VF Corp. reported profits for the fourth quarter on an adjusted basis jumped 34 percent, benefiting from the acquisition of Timberland Co. as well more than 20 percent growth for The North Face and Vans brands.

And despite the warm weather this season that has sidetracked the 2012 outlooks for several competitors. VF remained aggressive with its growth outlook for the current year, expecting revenues for its Outdoor & Action Sports coalition to rise in a low-teen percentage rate in constant dollars in 2012.

On a conference call with analysts, Eric Wiseman VF's chairman, president and CEO, started off his comments by sweeping aside the question “on everyone's mind” – the impact of the unseasonably warm weather on VF and The North Face in particular. He noted that The North Face achieved global revenue growth of 21 percent in the 2011 fourth quarter and that came on top of a 25 percent gain seen in the fourth quarter of 2010.

He further added that North Face's revenues in the quarter climbed 24 percent in the Americas, 12 percent in constant dollars in Europe and 41 percent in constant dollars in Asia. Said Wiseman, “I hope that this helps put to rest concerns about the ability of this powerful brand to grow even in less than ideal conditions. We are confident that The North Face's momentum will continue in the years to come and we look forward to achieving our 2015 revenue goal of $3 billion.”

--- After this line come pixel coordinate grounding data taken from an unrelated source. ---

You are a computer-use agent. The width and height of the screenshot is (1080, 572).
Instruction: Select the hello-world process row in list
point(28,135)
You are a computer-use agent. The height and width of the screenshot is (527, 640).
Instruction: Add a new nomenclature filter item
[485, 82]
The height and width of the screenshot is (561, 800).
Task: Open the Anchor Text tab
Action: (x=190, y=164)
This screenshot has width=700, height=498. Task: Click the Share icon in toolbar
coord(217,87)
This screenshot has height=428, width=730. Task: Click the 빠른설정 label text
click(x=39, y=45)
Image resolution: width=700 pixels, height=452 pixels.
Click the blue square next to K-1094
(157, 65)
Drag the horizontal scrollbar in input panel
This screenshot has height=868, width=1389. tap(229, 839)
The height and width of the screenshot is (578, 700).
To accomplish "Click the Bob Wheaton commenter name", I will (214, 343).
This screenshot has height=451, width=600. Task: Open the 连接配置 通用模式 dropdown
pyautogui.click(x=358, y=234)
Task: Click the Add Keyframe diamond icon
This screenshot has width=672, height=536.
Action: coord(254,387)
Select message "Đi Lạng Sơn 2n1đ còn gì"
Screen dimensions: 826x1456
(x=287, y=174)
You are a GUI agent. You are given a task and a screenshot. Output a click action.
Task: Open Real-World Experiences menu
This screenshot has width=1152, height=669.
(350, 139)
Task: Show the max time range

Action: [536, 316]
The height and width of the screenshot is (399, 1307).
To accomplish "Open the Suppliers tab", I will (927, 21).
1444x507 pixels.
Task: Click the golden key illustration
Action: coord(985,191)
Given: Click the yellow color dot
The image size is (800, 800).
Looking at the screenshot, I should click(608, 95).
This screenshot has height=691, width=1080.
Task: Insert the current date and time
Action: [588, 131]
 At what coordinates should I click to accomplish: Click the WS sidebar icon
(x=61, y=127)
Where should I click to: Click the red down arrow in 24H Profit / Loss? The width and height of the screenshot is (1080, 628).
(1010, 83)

Other strong performances in the fourth quarter among its sports/outdoor brands came from Vans, Lucy and Reef. Wiseman also said he was “thrilled about the opportunities” from the acquisition of the Timberland and SmartWool brand with 2011 revenues exceeding VF's initial expectations.

Revenues in the fourth quarter jumped 36.7 percent to $2.91 billion, with the Timberland acquisition adding $549 million to revenues. Organic revenue growth in the quarter was 11 percent. All VF coalitions achieved higher revenues in the quarter, with the strongest growth in Outdoor & Action Sports, where total revenues rose 80.6 percent to $1.62 billion and organic growth was 19 percent.

In the Outdoor & Action Sports coalition, TNF's 22 percent global quarterly gain was the brand's strongest rate seen all year with revenue for the year finishing ahead of its global five-year compounded growth goal of 16 percent. Said Steve Rendle, group president, Outdoor & Action Sports Americas coalition, on the call, “Spring 2012 bookings for The North Face are up 15 percent globally and, although early, we're encouraged by what we see for fall.”

TNF’s direct-to-consumer revenues grew over 20 percent in the quarter. The brand saw double-digit growth in both retail and e-commerce channels as well as mid-teen increases in its wholesale business.

For 2012, two technologies – Flash Dry moisture-control for apparel and Cradle cushioning for footwear– are expected to spark growth for TNF. Overall, TNF is targetig mid-teen revenue growth in 2012.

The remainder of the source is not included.